> [What to do]
Answer these from the article on energy production bias below:
(a) What organization does Ken Levenson serve as Executive Director?
(b) Which book by Vaclav Smil does the article quote?
(c) According to the article, how often and for how long did Dick Cheney call for a new power plant to be built?

> [Supplied passage]
=== Section Start ===

Is an Energy Production Bias in Our DNA?

Instead, we should be thinking about our consumption.

Texas Power lines
Power lines in Texas.

Justin Sullivan/Getty Images

A question that many people are asking after the disaster in Texas is how could there be this cascade of failures? Why was everything so brittle? Ken Levenson, Executive Director of the North American Passive House Network (NAPHN), reminds us that it wasn't just the power supply that failed, but also that there were problems on the demand side, with buildings so "brittle" that they just froze up and fell apart. "What’s really depressing is how this catastrophe plainly shows that our building industry is ill-suited to take on the problems of climate disruption and resilience. The widespread building failures should be shocking to everyone." Levenson worries that there is an energy production bias in our DNA, writing on the NAPHN website:

"In moving from fossil fuels to renewables, does it strike anyone else as weird that there is so much emphasis on energy production, and so little on doing more with less energy? So little emphasis on making better buildings? We’ve largely gone from a mantra of drill, drill, drill – to a mantra of solar, wind, solar. We’re substituting one altar of production for another and missing the benefits of better buildings and better resource utilization."

I have noted previously that if it is not in our personal DNA, it is certainly part of our lives. The physicist and economist Robert Ayers compared it to a law of thermodynamics:

"The essential truth missing from economic education today is that energy is the stuff of the universe, that all matter is also a form of energy, and that the economic system is essentially a system for extracting, processing, and transforming energy as resources into energy embodied in products and services."

Vaclav Smil put it another way in his book "Energy and Civilization":

"To talk about energy and the economy is a tautology: every economic activity is fundamentally nothing but a conversion of one kind of energy to another, and monies are just a convenient (and often rather unrepresentative) proxy for valuing the energy flows."

Ken Levenson reminded Treehugger of a speech former Vice President Dick Cheney made at the beginning of the Bush administration, where he called for a new power plant to be built every week for the next 20 years.

"Already some groups are suggesting that government step in to force Americans to consume less energy as if we could simply conserve or ration our way out of the situation we're in. Conservation is an important part of the total effort but to speak exclusively of it is to duck the tough issues. Conservation may be a sign of personal virtue but it is not a sufficient basis for a sound, comprehensive energy policy."

This certainly seems to have been the prevailing attitude in Texas, where they designed a production system to deliver power at the lowest possible cost, to homes built to the lowest possible efficiency standards.

At Treehugger, I have always focused on the consumption, the demand side of the ledger, calling for simplicity and sufficiency (not using any more than you need), for bikes instead of cars, and for Passive House design instead of net zero design, where people add renewable supply to balance their demand. This is not a popular opinion, as the comments to a post on the subject confirm.

screen shot of Treehugger

Screen shot of Treehugger

But Levenson writes that this obsession with production, even if with solar panels, rather than reducing demand, is going to lead to more Texas-style troubles.

=== Section End ===

> [Data listing]
=== Section Start ===

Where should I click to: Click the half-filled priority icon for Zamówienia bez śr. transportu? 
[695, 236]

=== Section End ===
=== Section Start ===

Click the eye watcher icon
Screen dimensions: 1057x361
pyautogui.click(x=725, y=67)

=== Section End ===
=== Section Start ===

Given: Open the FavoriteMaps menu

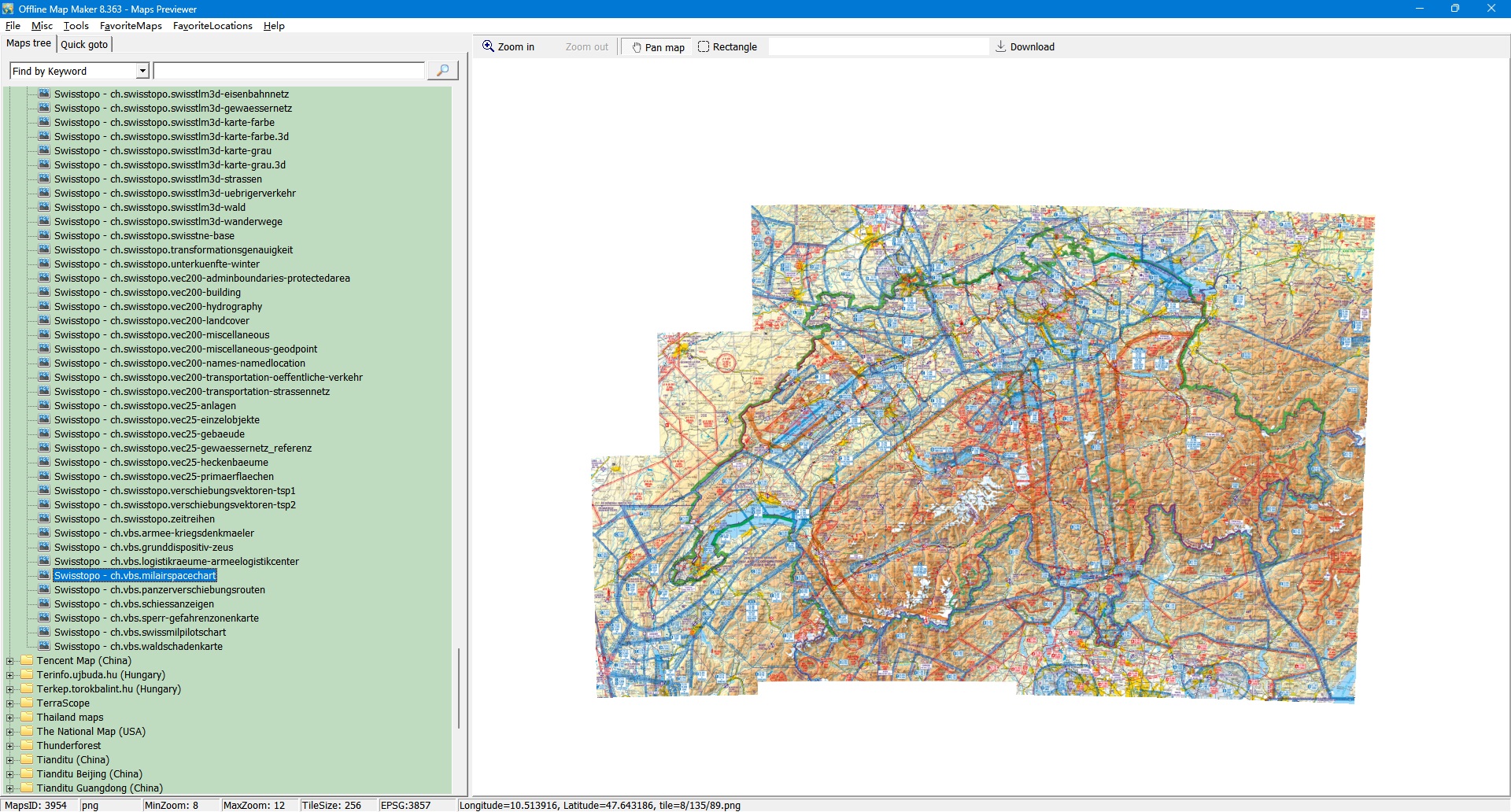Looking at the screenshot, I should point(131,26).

=== Section End ===

> [The completed task]
(a) The North American Passive House Network (NAPHN).
(b) "Energy and Civilization."
(c) Every week for the next 20 years.